Responding to COVID-19: insight, support and guidance
This summer it has been hard to keep sustainability issues out of mind. We’ve sweltered under a scorching sun in places that aren’t used to it. Swedish colleagues have told me about the forest fires raging in their home country. When I exchanged emails at the end of July with my colleague Dr Vivi Niemenmaa about the upcoming CIPFA International Conference (in which she will be one of the specialist speakers on sustainable development goals), she mentioned that she had never known Helsinki to be so hot. A little internet research suggested the most likely explanation is the jet stream (which usually insulates the cold arctic air from warm southern winds) has been breaking down. Further afield we have seen dramatic (and tragic) heatwaves in Japan and California.
There is a key difference between the United Nation’s Sustainable Development Goals (SDGs) and their predecessor, the Millennium Development Goals. SDGs are aimed – overtly – at all of us. They apply to the parts of the world that industrialised first just as much as those still in the process of industrialising. At the European Court of Auditors, the SDGs have already hit our agenda in work that we have been doing over the last few months on flooding and desertification, with SDG 15 – on halting land degradation - an invaluable point of reference. But we’re only just getting started. Here are three ways I believe the SDGs are going to impact on the work of accountants and auditors in the public sector over the next few years.
Reporting: Vincent Tophoff wrote persuasively in Public Finance International last month on the need to make financial reports more accessible. Countries around the world are going to need to report on progress (or otherwise) on the SDGs over the next decade and more. There will be a great pressure to align performance indicators and non-financial information with the SDGs. Not everyone will be as radical as the Finns, who told me earlier this year that they are examining the option of aligning the whole national budget with the SDGs. But SDGs are going to impact on government financial reporting everywhere, and we need to be ready for this.

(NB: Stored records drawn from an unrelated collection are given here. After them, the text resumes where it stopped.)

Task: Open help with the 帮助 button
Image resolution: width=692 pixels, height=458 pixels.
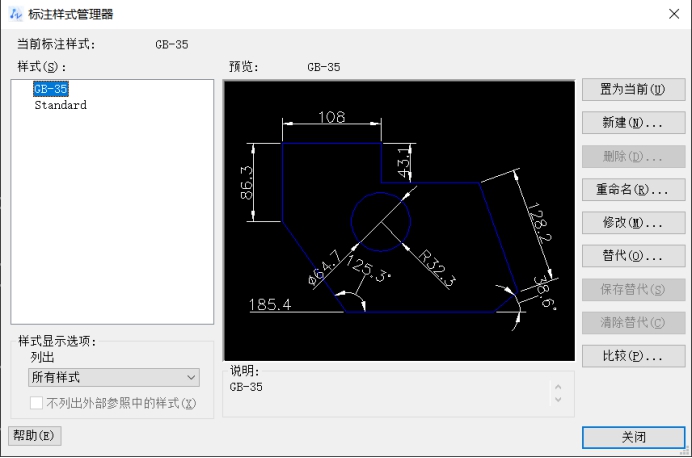Action: (x=35, y=436)
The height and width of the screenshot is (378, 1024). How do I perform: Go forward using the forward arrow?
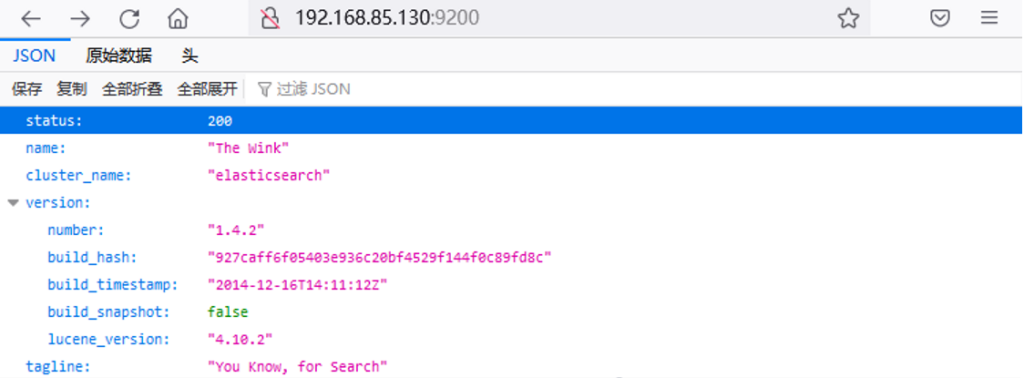pos(80,19)
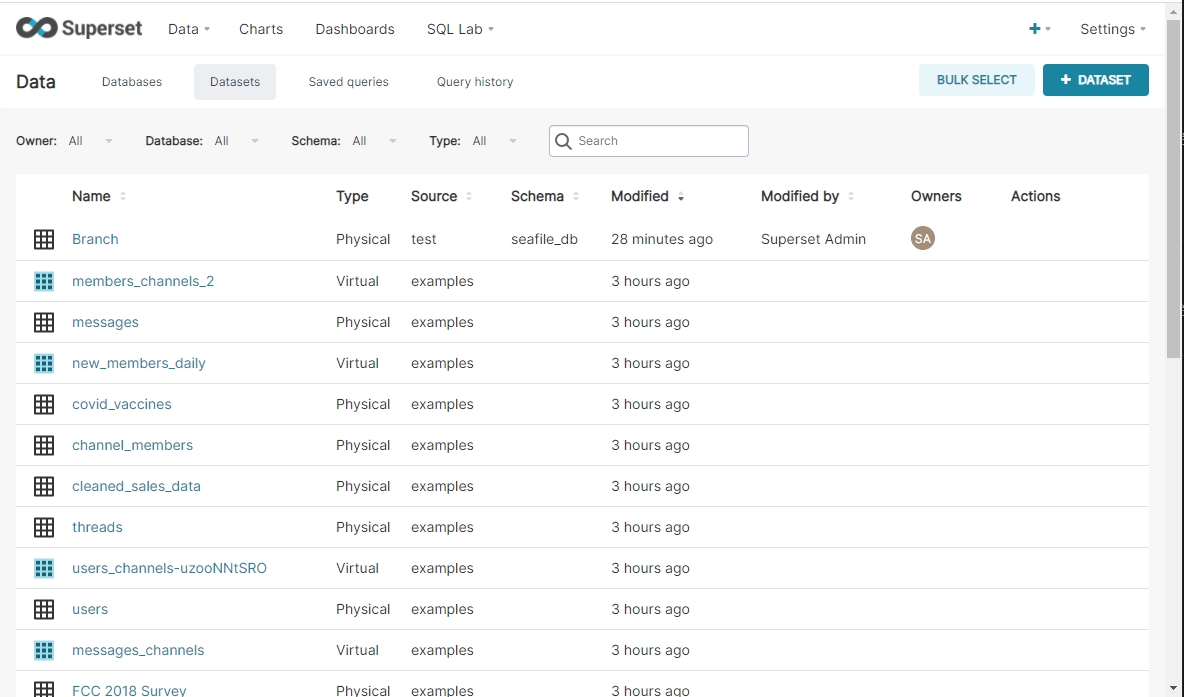Image resolution: width=1184 pixels, height=697 pixels.
Task: Expand the Settings menu
Action: (1112, 29)
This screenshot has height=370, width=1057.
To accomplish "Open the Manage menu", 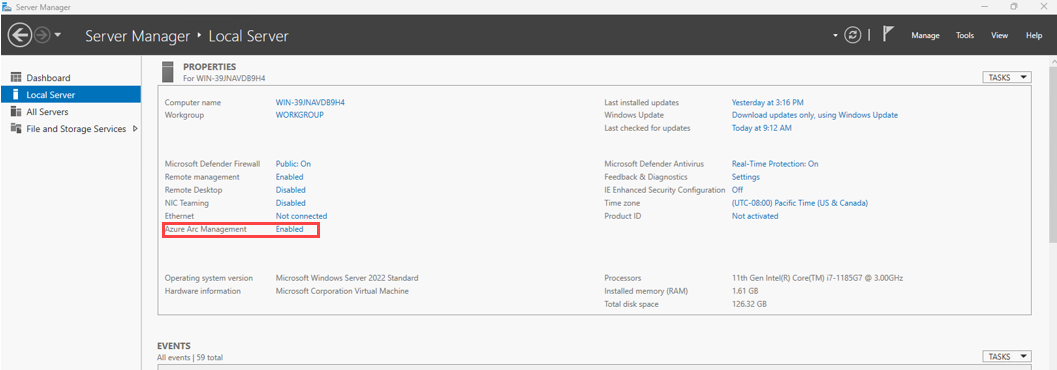I will [925, 36].
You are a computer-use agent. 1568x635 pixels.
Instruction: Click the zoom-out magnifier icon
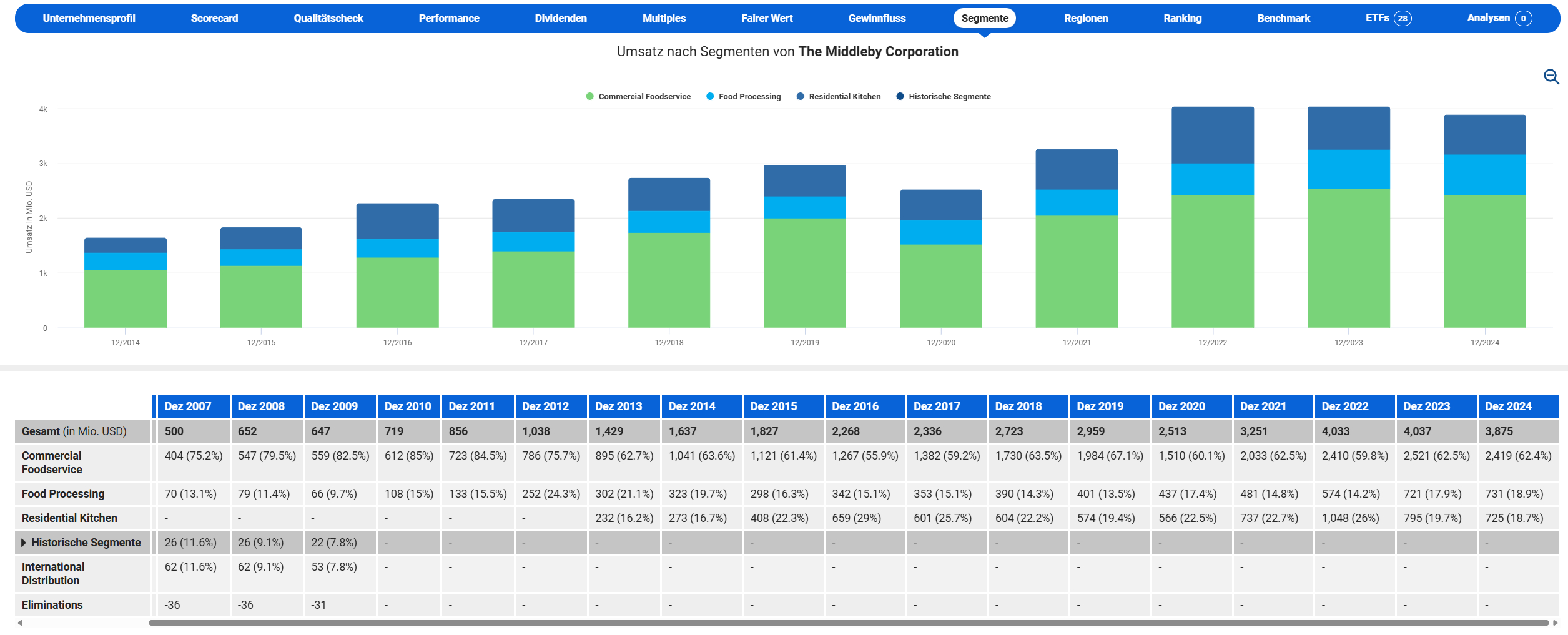[1551, 77]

Benchmarking: It is one of the hazards of working on public sector performance that it is difficult to compare performance between jurisdictions. The SDG reporting exercise is going to provide a wealth of comparable information on key public sector activities. It should become much easier to measure commitment in terms of what is achieved rather than what is spent.
Governance: The SDGs cover a broad range of public activities and objectives. Achieving the goals will – as OECD have pointed out – require cross-cutting initiatives to align policy goals and outcomes. This will pose both organisational and informational challenges for the public sectors, and the professional skills of accountants should be a key element in meeting these challenges.
I am writing this in a peaceful Tuscan square, not too far from Siena. Siena boasts one of the great secular frescos: Lorenzetti’s del Buono e del Cattivo Governo (the Allegory of Good and Bad Government). Two panels show city and countryside prospering under good governance. Two show the economic, social and environmental damage of bad governance. When Lorenzetti painted his fresco it was – I imagine – possible for a responsible city government to achieve all it needs to prosper on its own. Today’s challenges demand a global response, and the SDGs are going to affect all of us.